Here the objection, obviously, is theological. It has nothing to do with science. The idea is that God simply wouldn’t do such a thing; this sort of action is inconsistent with his unfathomable augustness and unsurpassable greatness. Intervening, so the claim goes, would make God fall into inconsistency—not the sort of inconsistency involved in asserting inconsistent propositions, but the kind involved in, for example, sometimes treating one of your spouse’s peccadilloes with patience and good humor and other times under relevantly similar circumstances responding with tight-lipped annoyance. The problem, here, would be something like caprice or arbitrariness; there is something arbitrary and whimsical in “dealing in two different manners” with the cosmic process.

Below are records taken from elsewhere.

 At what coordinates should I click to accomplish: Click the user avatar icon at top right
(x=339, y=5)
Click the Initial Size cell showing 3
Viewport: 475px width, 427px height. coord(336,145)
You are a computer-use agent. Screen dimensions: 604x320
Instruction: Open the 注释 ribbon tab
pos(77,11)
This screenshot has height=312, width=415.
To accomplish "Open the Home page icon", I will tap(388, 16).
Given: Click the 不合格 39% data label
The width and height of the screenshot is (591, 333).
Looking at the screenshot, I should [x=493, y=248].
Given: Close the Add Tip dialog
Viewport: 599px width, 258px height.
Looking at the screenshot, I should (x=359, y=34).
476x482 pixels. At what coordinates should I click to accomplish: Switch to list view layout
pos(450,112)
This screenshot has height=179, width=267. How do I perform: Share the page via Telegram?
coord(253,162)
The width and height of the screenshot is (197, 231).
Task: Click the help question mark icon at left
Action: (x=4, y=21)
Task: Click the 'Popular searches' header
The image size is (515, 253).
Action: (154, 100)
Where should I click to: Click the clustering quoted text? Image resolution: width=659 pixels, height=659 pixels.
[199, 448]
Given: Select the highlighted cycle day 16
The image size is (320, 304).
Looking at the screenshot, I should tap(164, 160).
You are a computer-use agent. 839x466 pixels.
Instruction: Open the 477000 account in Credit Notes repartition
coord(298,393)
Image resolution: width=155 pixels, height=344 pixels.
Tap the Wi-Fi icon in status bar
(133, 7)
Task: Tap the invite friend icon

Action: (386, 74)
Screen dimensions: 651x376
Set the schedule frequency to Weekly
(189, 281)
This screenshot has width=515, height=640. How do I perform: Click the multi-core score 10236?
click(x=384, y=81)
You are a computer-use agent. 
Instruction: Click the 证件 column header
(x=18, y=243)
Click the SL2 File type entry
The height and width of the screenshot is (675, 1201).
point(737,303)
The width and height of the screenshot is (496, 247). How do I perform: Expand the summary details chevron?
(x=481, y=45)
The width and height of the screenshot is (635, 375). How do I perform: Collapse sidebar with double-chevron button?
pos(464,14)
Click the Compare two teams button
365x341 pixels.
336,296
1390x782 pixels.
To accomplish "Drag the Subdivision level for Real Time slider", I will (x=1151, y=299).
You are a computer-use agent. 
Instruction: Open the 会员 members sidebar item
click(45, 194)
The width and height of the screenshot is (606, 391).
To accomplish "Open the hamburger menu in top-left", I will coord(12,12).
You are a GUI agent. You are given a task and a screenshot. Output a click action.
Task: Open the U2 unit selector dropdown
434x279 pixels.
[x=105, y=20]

But is this really true? There would be arbitrariness and inconsistency only if God had no special reason for acting contrary to the usual regularities; but of course he might very well have such reasons. This is obvious for the case of raising Jesus from the dead: God intends to mark the special status accruing to Jesus by this mighty act of raising him from the dead.

Why should any of this be in any way incompatible with his unsurpassable greatness? Well, many seem to think of God as like a classical artist, one who prizes economy, restraint, discipline. Perhaps; but also, perhaps God is more like a romantic artist; perhaps he revels in glorious variety, riotous creativity, overflowing fecundity, uproarious activity. Perhaps he is also very much a hands-on God, constantly active in history, leading, guiding, persuading and redeeming his people. None of this so much as begins to compromise his greatness and majesty, his august and unsurpassable character.

Of course questions remain. What happens if current scientific theories are revised? First: if Christian belief is true, the warrant for belief in special divine action doesn’t come from quantum mechanics or current science or indeed any science at all; these beliefs have their own independent source of warrant. That means that in case of conflict between Christian belief and current science, it isn’t automatically current science that has more warrant or positive epistemic status; perhaps the warrant enjoyed by Christian belief is greater than that enjoyed by the conflicting scientific belief. Of course there could be defeaters for these Christian beliefs; but as we’ve seen, current science (at least as far as we’ve explored the matter) provides no such defeaters, and the theological objections proposed seem weak in excelsis.

What we should think of special divine action, therefore, doesn’t depend on current science. The sensible religious believer is not obliged to trim her sails to the current scientific breeze on this topic, revising her belief on the topic every time science changes its mind. But where Christian or theistic belief and current science can fit nicely together, so much the better. Who knows what the future will bring? But we can say at least the following: at this point, given this evidence, this is how things look. And that’s as much as can be said for any scientific theory.

We noted that many theologians, philosophers and scientists object to the thought that God acts specially in the world. At least some of their objections have to do with science: special divine action, they say, goes contrary, somehow, to science. As we’ve seen, however, none of these objections is even remotely cogent; there is nothing in current or classical science inconsistent with special divine action in the world.

Therefore, we have found no conflict between Christian or theistic belief and current science.